TASK DESCRIPTION - Please give, exactly as they appear below, the line with "Task: Click the page scrollbar down arrow" and every line after it through the final one, and nothing else.

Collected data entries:
== == ==

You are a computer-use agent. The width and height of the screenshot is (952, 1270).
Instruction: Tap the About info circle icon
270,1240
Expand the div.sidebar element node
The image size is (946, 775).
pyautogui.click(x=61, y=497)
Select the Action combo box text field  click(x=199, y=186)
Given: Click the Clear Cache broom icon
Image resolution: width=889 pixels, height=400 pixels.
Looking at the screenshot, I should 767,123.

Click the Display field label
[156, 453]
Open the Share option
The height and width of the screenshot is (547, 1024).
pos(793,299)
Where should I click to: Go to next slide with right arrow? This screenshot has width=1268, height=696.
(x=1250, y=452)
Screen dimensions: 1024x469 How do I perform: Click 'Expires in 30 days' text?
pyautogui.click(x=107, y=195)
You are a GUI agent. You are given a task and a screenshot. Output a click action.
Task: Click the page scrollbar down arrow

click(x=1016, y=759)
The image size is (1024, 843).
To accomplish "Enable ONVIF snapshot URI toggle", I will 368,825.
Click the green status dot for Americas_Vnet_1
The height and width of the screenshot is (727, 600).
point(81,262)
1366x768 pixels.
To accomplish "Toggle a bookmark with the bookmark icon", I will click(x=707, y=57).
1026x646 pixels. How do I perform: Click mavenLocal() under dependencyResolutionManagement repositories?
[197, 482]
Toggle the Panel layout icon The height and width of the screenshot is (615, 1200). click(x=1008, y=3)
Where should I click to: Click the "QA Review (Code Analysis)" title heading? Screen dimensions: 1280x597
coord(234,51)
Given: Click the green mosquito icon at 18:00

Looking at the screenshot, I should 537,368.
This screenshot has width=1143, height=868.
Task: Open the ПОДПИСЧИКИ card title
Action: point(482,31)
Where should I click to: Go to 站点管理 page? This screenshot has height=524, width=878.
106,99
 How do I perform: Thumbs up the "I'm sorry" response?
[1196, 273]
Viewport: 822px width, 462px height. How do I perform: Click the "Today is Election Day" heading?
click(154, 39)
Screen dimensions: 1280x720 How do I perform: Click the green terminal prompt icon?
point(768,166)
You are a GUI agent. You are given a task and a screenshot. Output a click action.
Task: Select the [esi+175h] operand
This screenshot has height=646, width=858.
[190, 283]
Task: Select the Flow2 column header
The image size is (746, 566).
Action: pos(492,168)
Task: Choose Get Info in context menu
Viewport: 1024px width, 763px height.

== == ==

SOLUTION FOR THIS EXERCISE -
Task: Click the page scrollbar down arrow

click(x=1016, y=759)
The image size is (1024, 843).
To accomplish "Enable ONVIF snapshot URI toggle", I will 368,825.
Click the green status dot for Americas_Vnet_1
The height and width of the screenshot is (727, 600).
point(81,262)
1366x768 pixels.
To accomplish "Toggle a bookmark with the bookmark icon", I will click(x=707, y=57).
1026x646 pixels. How do I perform: Click mavenLocal() under dependencyResolutionManagement repositories?
[197, 482]
Toggle the Panel layout icon The height and width of the screenshot is (615, 1200). click(x=1008, y=3)
Where should I click to: Click the "QA Review (Code Analysis)" title heading? Screen dimensions: 1280x597
coord(234,51)
Given: Click the green mosquito icon at 18:00

Looking at the screenshot, I should 537,368.
This screenshot has width=1143, height=868.
Task: Open the ПОДПИСЧИКИ card title
Action: point(482,31)
Where should I click to: Go to 站点管理 page? This screenshot has height=524, width=878.
106,99
 How do I perform: Thumbs up the "I'm sorry" response?
[1196, 273]
Viewport: 822px width, 462px height. How do I perform: Click the "Today is Election Day" heading?
click(154, 39)
Screen dimensions: 1280x720 How do I perform: Click the green terminal prompt icon?
point(768,166)
You are a GUI agent. You are given a task and a screenshot. Output a click action.
Task: Select the [esi+175h] operand
This screenshot has height=646, width=858.
[190, 283]
Task: Select the Flow2 column header
The image size is (746, 566).
Action: pos(492,168)
Task: Choose Get Info in context menu
Viewport: 1024px width, 763px height.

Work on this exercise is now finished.